A few weeks ago one of our managers called to the corporate office to report that a moneybag with $400 was missing. He said he’d left the office for a couple of hours, leaving an assistant manager on duty. When he returned, another staff member told him the assistant had left to go to a 12 step meeting. He said he'd be back in about an hour. That's when our manager discovered the missing money bag.
A search of the office and other places where the bag might have been misplaced turned up nothing. The obvious conclusion, after the assistant manager didn't return from the meeting at the time he said, was that he had taken the bag when he left for the meeting.

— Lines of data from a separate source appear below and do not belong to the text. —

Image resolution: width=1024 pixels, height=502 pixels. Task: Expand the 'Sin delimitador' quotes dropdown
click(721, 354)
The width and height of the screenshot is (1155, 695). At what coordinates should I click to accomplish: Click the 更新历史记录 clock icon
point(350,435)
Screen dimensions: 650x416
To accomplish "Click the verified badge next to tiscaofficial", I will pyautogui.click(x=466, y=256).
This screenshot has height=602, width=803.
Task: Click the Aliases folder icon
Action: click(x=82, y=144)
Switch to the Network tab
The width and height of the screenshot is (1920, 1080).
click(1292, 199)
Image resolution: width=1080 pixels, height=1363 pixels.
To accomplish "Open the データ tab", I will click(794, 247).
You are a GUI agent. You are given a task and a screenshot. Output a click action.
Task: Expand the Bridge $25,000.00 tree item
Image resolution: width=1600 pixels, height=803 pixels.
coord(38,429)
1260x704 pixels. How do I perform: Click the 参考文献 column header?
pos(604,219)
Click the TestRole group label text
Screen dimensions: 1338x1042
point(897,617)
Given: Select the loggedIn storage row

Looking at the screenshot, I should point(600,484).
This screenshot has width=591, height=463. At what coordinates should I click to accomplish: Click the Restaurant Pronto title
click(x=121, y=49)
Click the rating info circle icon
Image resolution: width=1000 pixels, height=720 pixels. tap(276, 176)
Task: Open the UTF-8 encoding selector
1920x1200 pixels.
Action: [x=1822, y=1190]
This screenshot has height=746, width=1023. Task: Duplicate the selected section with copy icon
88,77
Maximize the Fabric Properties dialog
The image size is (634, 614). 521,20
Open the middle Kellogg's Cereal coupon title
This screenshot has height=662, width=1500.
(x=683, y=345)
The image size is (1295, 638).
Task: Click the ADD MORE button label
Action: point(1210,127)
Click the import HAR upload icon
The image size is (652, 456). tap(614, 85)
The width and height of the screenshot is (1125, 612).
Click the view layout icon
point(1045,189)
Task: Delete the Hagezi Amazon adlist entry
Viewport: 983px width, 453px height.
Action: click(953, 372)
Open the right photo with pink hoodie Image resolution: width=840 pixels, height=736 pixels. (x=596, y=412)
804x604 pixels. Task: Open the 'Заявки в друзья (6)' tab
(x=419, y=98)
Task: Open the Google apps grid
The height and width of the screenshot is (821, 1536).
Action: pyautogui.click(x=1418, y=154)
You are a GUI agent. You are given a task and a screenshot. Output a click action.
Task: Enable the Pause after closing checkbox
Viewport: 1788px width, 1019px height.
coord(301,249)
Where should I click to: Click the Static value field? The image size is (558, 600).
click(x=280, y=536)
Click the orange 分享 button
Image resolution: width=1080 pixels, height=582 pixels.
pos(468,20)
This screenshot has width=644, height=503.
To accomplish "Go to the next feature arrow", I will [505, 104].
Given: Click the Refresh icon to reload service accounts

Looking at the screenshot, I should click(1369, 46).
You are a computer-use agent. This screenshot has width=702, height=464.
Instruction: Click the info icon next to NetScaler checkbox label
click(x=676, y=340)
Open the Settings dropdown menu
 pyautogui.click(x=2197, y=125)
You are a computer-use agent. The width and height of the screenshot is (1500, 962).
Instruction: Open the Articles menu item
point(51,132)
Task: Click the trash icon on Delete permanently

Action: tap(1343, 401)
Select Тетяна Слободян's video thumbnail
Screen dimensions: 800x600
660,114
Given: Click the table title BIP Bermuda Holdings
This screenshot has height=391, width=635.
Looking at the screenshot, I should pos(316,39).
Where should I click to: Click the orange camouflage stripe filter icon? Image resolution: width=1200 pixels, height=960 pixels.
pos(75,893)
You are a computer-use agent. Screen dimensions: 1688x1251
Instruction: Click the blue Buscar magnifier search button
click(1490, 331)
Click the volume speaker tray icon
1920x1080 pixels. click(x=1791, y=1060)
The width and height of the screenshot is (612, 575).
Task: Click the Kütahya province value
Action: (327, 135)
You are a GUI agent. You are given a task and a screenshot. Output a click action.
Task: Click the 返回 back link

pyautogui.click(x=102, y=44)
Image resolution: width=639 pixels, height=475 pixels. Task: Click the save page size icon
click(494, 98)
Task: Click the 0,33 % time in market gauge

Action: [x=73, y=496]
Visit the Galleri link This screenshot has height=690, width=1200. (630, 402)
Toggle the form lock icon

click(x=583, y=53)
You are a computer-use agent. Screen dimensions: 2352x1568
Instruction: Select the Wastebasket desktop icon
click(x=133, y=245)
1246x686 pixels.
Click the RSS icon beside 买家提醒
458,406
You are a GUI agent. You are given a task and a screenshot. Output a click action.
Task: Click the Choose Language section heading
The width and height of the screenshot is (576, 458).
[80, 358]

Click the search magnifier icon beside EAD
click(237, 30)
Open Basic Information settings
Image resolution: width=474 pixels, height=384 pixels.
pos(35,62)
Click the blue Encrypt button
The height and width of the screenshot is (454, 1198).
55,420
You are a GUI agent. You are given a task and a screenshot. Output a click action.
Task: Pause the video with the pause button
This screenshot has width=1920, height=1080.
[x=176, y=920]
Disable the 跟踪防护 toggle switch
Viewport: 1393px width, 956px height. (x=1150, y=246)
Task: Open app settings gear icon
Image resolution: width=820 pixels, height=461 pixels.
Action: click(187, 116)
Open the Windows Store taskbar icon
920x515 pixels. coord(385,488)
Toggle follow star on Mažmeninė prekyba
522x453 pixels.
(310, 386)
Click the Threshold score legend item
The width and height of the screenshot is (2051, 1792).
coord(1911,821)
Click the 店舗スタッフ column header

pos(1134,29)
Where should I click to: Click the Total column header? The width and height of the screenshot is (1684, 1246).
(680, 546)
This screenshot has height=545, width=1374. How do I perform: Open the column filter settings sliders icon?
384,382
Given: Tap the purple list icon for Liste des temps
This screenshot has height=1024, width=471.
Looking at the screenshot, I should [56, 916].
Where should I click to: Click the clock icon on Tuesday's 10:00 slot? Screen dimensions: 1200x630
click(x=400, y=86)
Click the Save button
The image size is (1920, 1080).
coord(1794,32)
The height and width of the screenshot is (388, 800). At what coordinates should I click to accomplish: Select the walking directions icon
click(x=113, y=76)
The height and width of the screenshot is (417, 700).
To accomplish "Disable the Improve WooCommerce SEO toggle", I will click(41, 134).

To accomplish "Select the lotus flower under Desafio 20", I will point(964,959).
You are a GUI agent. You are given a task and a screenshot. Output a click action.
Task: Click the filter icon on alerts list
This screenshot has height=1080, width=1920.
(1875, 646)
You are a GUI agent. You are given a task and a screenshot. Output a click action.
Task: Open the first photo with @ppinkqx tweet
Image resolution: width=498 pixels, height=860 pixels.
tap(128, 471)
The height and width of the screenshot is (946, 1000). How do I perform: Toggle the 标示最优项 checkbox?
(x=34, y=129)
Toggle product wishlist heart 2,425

Our policy at TLC has been to make those in charge of money responsible for its security. And when the money is missing they are expected to pay it back. While this might seem a harsh policy, we haven't suffered much loss due to management theft. However, paying back a $400 loss can be daunting to a manager doesn't make much money. And that was the case in this situation.
The manager, who had been doing a good job, was understandably depressed because he had lost the money. Then something happened that restored his confidence and faith.
One of the clients at the house, a man our manager had helped on many occasions, replaced the $400 out of his own pocket. All of us were surprised this act of generosity. But from my perspective it was a testimony about the kind of relationship this manager had built with the clients. He obviously had helped this man during their early stages of his sobriety. And in turn, this man reciprocated when the manager was in trouble.
In my opinion three things happened in this incident: the man who stole the money is going to find out how stealing works in his life, the manager learned how the time he invests in his clients is not wasted, and the client who replaced the money gave us a lesson about giving back and being grateful.